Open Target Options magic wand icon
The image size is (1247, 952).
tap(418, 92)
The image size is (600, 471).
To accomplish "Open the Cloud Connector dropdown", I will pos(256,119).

=====

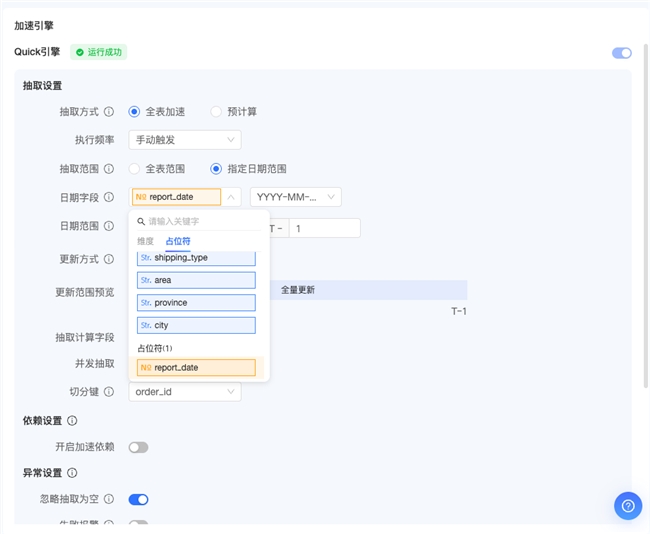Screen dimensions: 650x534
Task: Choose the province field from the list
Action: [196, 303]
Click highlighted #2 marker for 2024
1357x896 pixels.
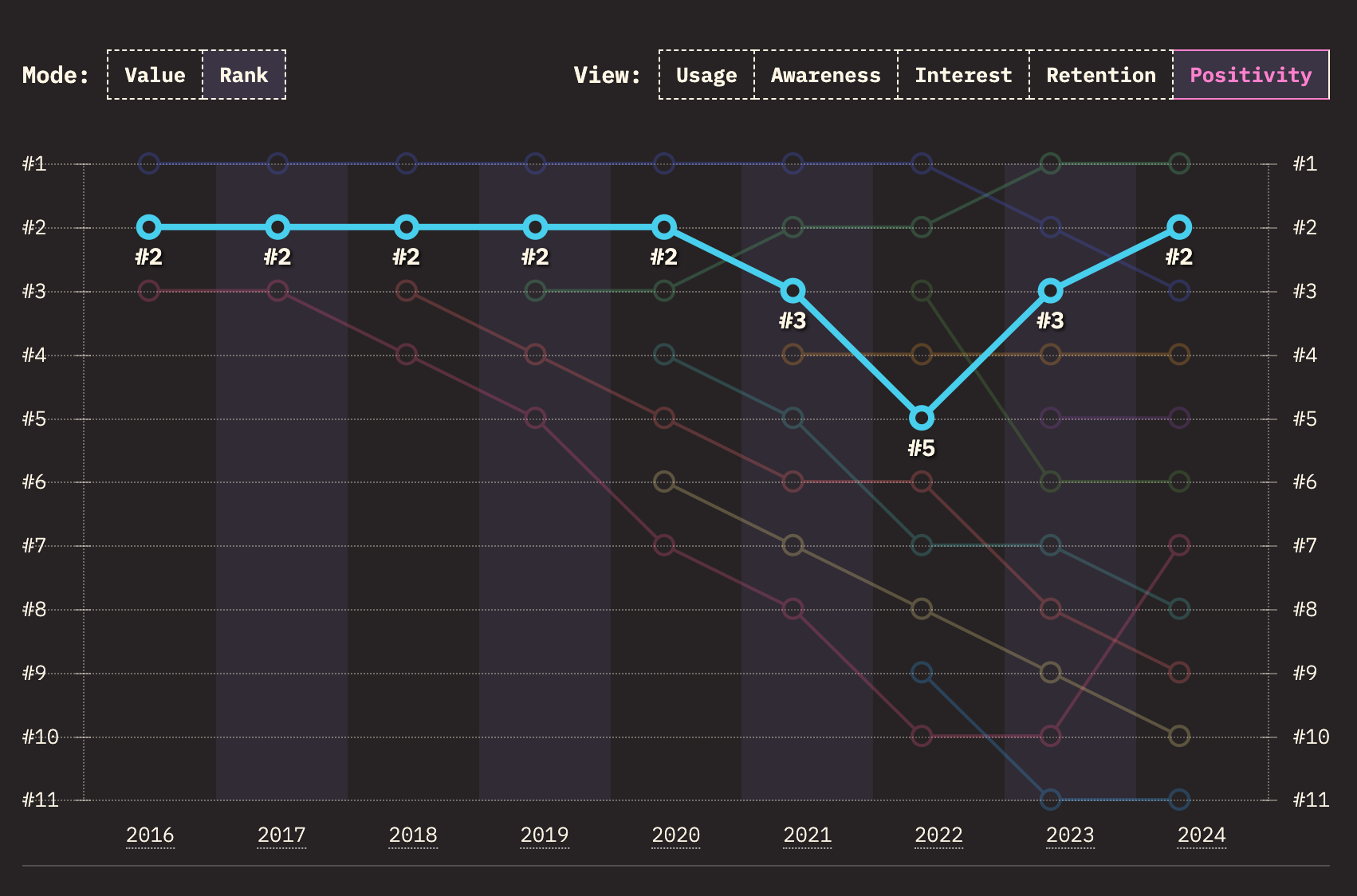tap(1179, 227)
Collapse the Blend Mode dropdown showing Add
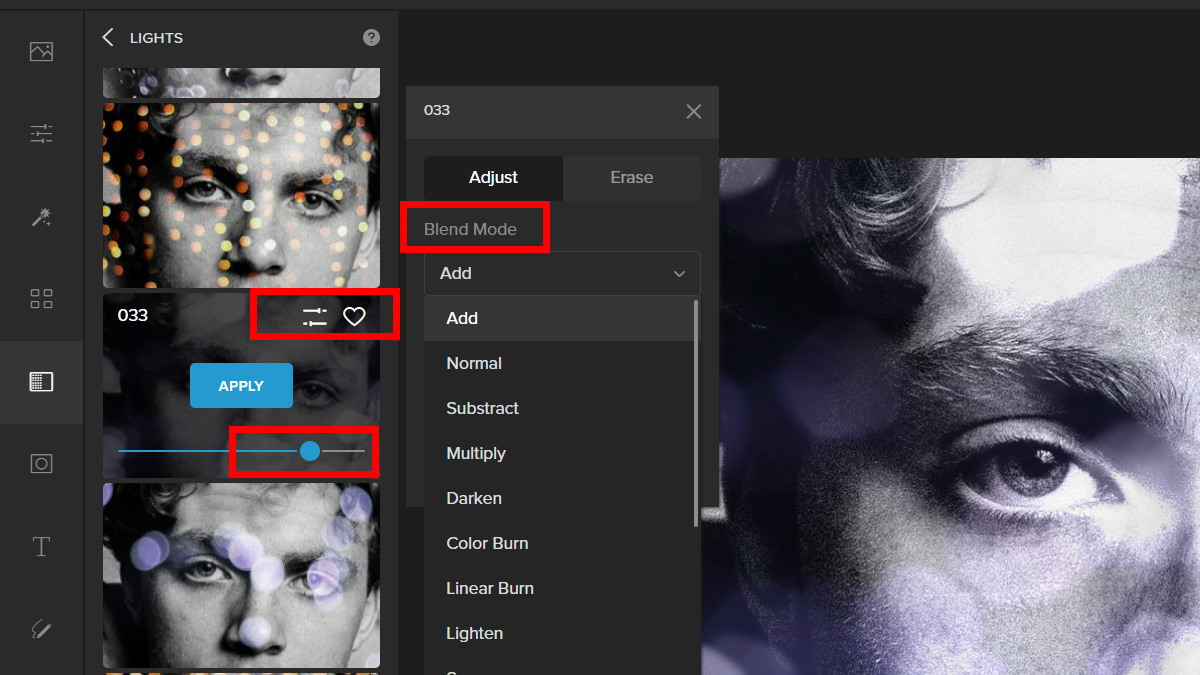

=====

Your objective - Because only one stretch of the records is wanted, please output the lines from the one holding "1357x896 pixels." through the one holding "Collapse the Blend Mode dropdown showing Add" exactly, both included, and leave every picture out.

Result for this exercise -
1357x896 pixels.
tap(1179, 227)
Collapse the Blend Mode dropdown showing Add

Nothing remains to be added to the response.